Sir Philip Craven bleibt Präsident des IPC

cravenDer 63-jährige Brite Sir Philip Craven geht in seine vierte Amtszeit als Präsident des Internationalen Paralympischen Komitees (IPC). Bei der Generalvollversammlung des IPC in Athen gewann er die Wahl klar gegen seinen Landsmann Alan Dickinson. Der frühere Weltmeister im Rollstuhl-Basketball Craven ist bereits seit 2001 im Amt.

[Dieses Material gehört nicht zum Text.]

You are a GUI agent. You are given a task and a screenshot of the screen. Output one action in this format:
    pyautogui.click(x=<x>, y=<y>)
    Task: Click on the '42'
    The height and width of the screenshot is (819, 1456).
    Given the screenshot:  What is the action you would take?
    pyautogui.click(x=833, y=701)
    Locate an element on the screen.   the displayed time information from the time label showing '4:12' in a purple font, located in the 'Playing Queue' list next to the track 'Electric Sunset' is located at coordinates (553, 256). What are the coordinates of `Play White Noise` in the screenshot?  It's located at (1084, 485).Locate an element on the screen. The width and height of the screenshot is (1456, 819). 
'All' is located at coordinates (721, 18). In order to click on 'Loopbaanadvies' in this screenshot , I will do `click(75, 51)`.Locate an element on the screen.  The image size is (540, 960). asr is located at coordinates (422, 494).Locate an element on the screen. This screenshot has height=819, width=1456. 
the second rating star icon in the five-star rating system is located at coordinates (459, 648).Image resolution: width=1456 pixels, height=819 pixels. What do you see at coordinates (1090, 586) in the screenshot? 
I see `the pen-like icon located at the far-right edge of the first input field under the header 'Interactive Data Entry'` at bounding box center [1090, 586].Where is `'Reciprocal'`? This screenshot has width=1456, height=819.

Craven kommentierte seine Wiederwahl mit den Worten: „Ich fühle mich sehr geehrt und werde mein Bestes geben, um das Vertrauen, das in mich gesetzt wird, nicht zu enttäuschen. Ich bin sehr zuversichtlich, dass wir unsere außergewöhnliche Entwicklung der vergangenen Jahre fortsetzen können, ohne den Kern unserer Bewegung zu verraten. Wir wollen weiterhin eine Organisation sein, die nicht nur den Sport, sondern auch die Gesellschaft verändert.“

Die aktuelle kritische Diskussion um die Austragung der Olympischen Winterspiele und Winter-Paralympics in Sotschi und die Ablehnung einer Bewerbung Münchens um künftige Winterspiele haben den Enthusiasmus des IPC-Präsidenten offensichtlich noch nicht gedämpft. Zum Vizepräsidenten des IPC wurde der 36-jährige Brasilianer Andrew Parsons gewählt.